• _Input data_

================================

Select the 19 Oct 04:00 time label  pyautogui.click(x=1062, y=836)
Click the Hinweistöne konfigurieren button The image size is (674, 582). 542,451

================================

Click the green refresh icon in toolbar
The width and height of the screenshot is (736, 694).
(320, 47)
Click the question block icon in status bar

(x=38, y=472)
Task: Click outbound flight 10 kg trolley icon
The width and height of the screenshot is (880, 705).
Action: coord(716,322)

================================

• _To do_
Copy out, word for word, the part of the entries above that begins at the line with "Select the 19" and ends at the line with "Click the Hinweistöne", including both.

• _Solution for this task_
Select the 19 Oct 04:00 time label  pyautogui.click(x=1062, y=836)
Click the Hinweistöne konfigurieren button The image size is (674, 582). 542,451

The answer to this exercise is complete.